A Lil' Light
produced by: madlib
guests: yesterdays news quinted
year of release: 2003
You need a front porch or a back yard to make this record work. At home, inside, in a car even, at the beach, and there's a million and one places more this album doesn't work. But on the front porch. Yes. In the back yard. Yes. Chill, drink, smoke, watch the water sprinkler, even put one or two feet in the blow up pool. Let the sun shine in. Sit back, relax. Zone out. Enjoy the light. A lot of light. A lil' light will not do.
And maybe, just maybe, try not to focus on Dudley Perkins singing. Or moaning. Or rambling. Or off key recitals. Because he seems to make things up as he goes along, and most often it doesn't work. He's struggling to even fit his rhythm over "The Light". His voice is not taking him far either, with it cranking, crumbling and struggling to hit any notes.
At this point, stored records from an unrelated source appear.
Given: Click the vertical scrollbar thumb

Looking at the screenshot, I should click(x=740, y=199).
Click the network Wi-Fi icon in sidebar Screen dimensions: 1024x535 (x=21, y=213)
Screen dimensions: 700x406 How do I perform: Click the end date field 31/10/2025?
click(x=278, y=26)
There's many yellow sounds on here, especially everything on the hidden cut after "Gotta Go", a bastardization of a hippy favorite, where the targets stand unscratched.

1. You Really Know Me?
2. Momma
3. The Light
4. Money
5. Washedbrainsyndrome
6. Yo' Soul
7. Muzak
8. Falling
9. Solitude
10. Worship feat. Yesterdays News Quinted
11. Flowers
12. Lil Black Boy
13. Forevaendless
14. Lord's Prayer
15. Just Think
16. Gotta Go feat. Yesterdays News Quinted
Well, nevertheless, there's something soothing about it too. Dudley is often bad, but he's good at being bad. His freestyle singing is just careless and fits these times of hardly anyone wanting to commit to anything. There's a casualty about the songs, when they speak on obvious topics like his "Momma" and "Money". However without a real message, without any real content, but just with drug induced anything goes. While Dudley himself proves that he could do so much better, like on "Falling" that's giving us a good Dudley, with him talking, coming up with deep thoughts, him sounding focused, him sounding smart, him sounding excellent. Same thing on "Solitude" or on "Flowers", where he seems to know what lines he wants to sing.
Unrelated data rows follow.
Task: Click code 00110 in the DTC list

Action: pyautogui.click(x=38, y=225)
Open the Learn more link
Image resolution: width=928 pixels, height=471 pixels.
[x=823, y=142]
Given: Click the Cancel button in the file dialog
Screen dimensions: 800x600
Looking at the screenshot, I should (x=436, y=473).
So what if you're stuck in your office and you got to listen to this record, for whatever odd reason: try to focus on the beast. As Madlib is masterfully creating a musical extravaganza again. With the vibes going from the somewhat stricter hip hop "Washedbrainsyndrome" and "Lil Black Boy", to the gritty "Muzak", to the Mediterranean "Solitude" and heavy smoothness of "Flowers".
For good or ill, the meaning of this record might be totally over the head of some people. There's maybe a subculture of this style, affectionatoes that cherish this like a burp from their guru. There's maybe more artistry in the unreliability of Dudley's singing. There's maybe a lot more in here than meets the ear. You need to acknowledge that. However, there's still a lot of people that will be left puzzled.